É, não obstante, notório que a sonoridade base dos Quiet Sun bebe maioritariamente do rock progressivo do seu tempo, embora com laivos de inspiração jazzística e exalando o complexo perfume da cena de Canterbury. O elemento mais fresco e irreverente é, indubitavelmente, a guitarra de Phil Manzanera. A mesma serpenteia, rasga e fustiga ao longo de Mainstream. Apesar de mais prosaica, a secção rítmica fornece a base de sustentação para as intrincadas tapeçarias sonoras de Manzanera e os teclados pingam gotas etéreas ao longo da obra. Tome-se como exemplo Sol Caliente, o tema que abre o disco. Ofuscante, vibrante e abrasado pela fuzz guitar, move-se em espirais elípticas no sistema nervoso do ouvinte, libertando estranhas ondas rítmicas que não motivam a dança mas acordam o corpo. O clímax da peça acaba por fundir-se com a seguinte, Trumpets With Motherhood, que mais não é que o seu lento esfumaçar.

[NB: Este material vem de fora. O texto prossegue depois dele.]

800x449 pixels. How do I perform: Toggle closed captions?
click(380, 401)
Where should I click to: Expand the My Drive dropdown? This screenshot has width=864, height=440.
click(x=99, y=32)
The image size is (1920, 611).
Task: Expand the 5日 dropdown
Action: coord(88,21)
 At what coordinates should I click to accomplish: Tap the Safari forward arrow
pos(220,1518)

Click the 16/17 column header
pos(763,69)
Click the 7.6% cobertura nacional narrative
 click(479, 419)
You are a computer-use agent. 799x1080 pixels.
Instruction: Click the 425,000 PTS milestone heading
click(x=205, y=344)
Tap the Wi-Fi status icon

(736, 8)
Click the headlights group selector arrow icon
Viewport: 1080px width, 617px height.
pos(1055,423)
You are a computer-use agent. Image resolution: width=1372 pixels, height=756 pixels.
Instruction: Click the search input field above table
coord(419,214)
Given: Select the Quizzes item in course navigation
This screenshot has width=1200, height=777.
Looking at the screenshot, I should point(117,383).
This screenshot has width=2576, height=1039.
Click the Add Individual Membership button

Igualmente físico e alucinante é Mummy Was an Asteroid, Daddy Was a Small Non-Stick Kitchen Utensil. O surrealismo do nome não é defraudado pela música, caleidoscópica travessia, feita de curvas e contracurvas, que se afasta progressivamente da terra firme até desaparecer no vácuo. O contraponto entre a guitarra e as teclas é deveras sublime e o tema arrasta-nos para a sua vertigem cósmica, sem hipóteses de libertação.
Trot mantém-nos em suspensão, com um piano em regime de sonata sonâmbula, uma guitarra incandescente e a complexidade rítmica típica da escola de Canterbury. O final chega com Rongwrong. Para manter a toada levemente inusitada que percorre o disco, este é o único tema vocalizado e a voz pertence ao baterista. Composição menos feérica que as anteriores, engloba uma série de fantasias instrumentais e devaneia ao longo de 10 minutos em regime stream of consciousness. Pelo meio ficaram Bargain Classics - momento de pujante e virtuosa intensidade, em que a guitarra e a bateria se degladiam com galhardia pela vitória - e R.F.D., peça flutuante e sombria, dominada pelas teclas e onde a presença de Brian Eno é mais notória.
Mainstream foi reeditado em 2011, contendo quatro extras - essencialmente sobras das sessões de gravação - e uma entrevista com a banda. A sonoridade desta revisitação da obra é de sobremaneira aconselhável e vinca exemplarmente a qualidade e intuição interpretativas dos músicos executantes. Não deixa de ser notável constatar que Mainstream foi gravado em poucos dias, sendo que a maioria dos temas resulta de captações logo ao primeiro take. Em tal estado de graça e inspiração, os Quiet Sun conseguiram o que muitos outros demoram anos - ou obras - a alcançar.